Nonfiction

Sights unseen

Nearly two miles above sea level, Rosemary Mahoney is given pragmatic advice on how to know where she is: "When we feel the ground coming different under our feet, we know where we find ourselves." At that moment, Mahoney, A&S '85 (MA), is blindfolded and being led around Lhasa, Tibet, by two blind teenage girls, Yangchen and Choden. When Mahoney asks Yangchen how she knows it's cloudy outside, you can almost hear the implied "duh" in the young woman's tone: "I do not feel the sun on my nose."

A travel writer fond of solitary excursions to unusual and sometimes remote places, Mahoney drinks in landscapes and people and turns them into page-turning meditations on the self and herself. The above scene comes from For the Benefit of Those Who See (Little, Brown, 2014), Mahoney's latest adventure, for which she tries to rob herself of her most trusted tool: sight.

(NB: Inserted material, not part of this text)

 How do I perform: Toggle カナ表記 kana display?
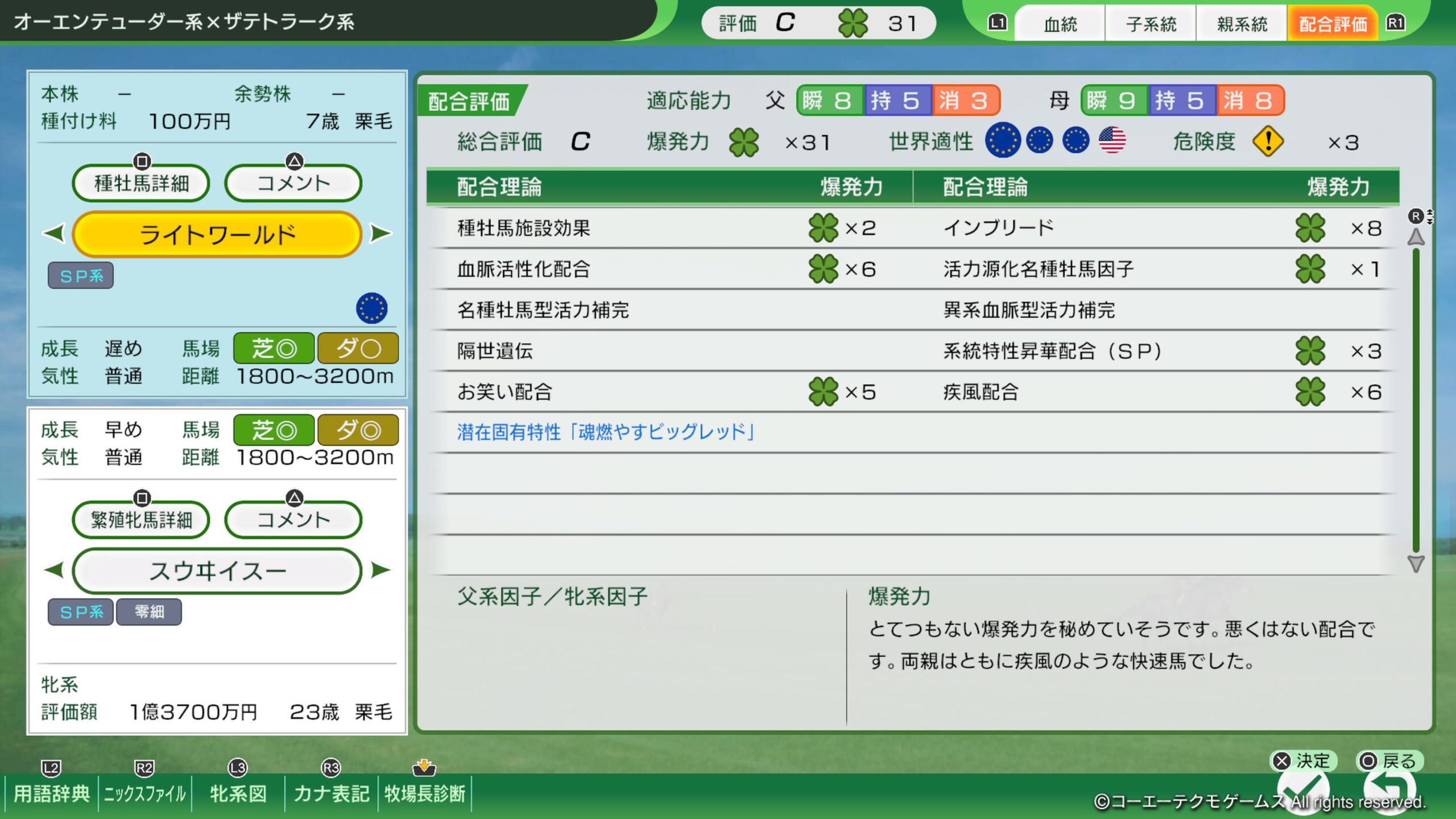tap(332, 792)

The resulting book is a compassionate realization that seeing isn't the only path to knowing. The book is informed by two teaching stints, one at Braille Without Borders, a training center for the blind in Lhasa in 2005; the other at its sister facility, the International Institute for Social Enterprise in Trivandrum, India, in 2009. Both were started by German social worker Sabriye Tenberken, who lost her sight at 13, and her Dutch partner Paul Kronenberg. A magazine assignment initially brought Mahoney to Lhasa, and her first encounter with Tenberken establishes the book's rhythms: The blind woman runs errands around the city with the writer in tow, and the sighted one requires the guide.

For the entire book, Mahoney tries to understand sightless reality, and she does it with such blunt tenderness that it lends her writing a shambolic glee. Though she alludes to secondary sources—philosophical considerations of blindness, medical accounts of sight being restored to blind patients—it's her experiences that make Benefit so thoughtful. In her introduction she confesses that she once considered blindness worse than death; later, she admires the self-possession of her blind students and speculates that they have a fundamental connection to the world that she doesn't. In between, For the Benefit of Those Who See documents what happens when a well-trained observer begins to hear, smell, and touch the world as individually as she sees it.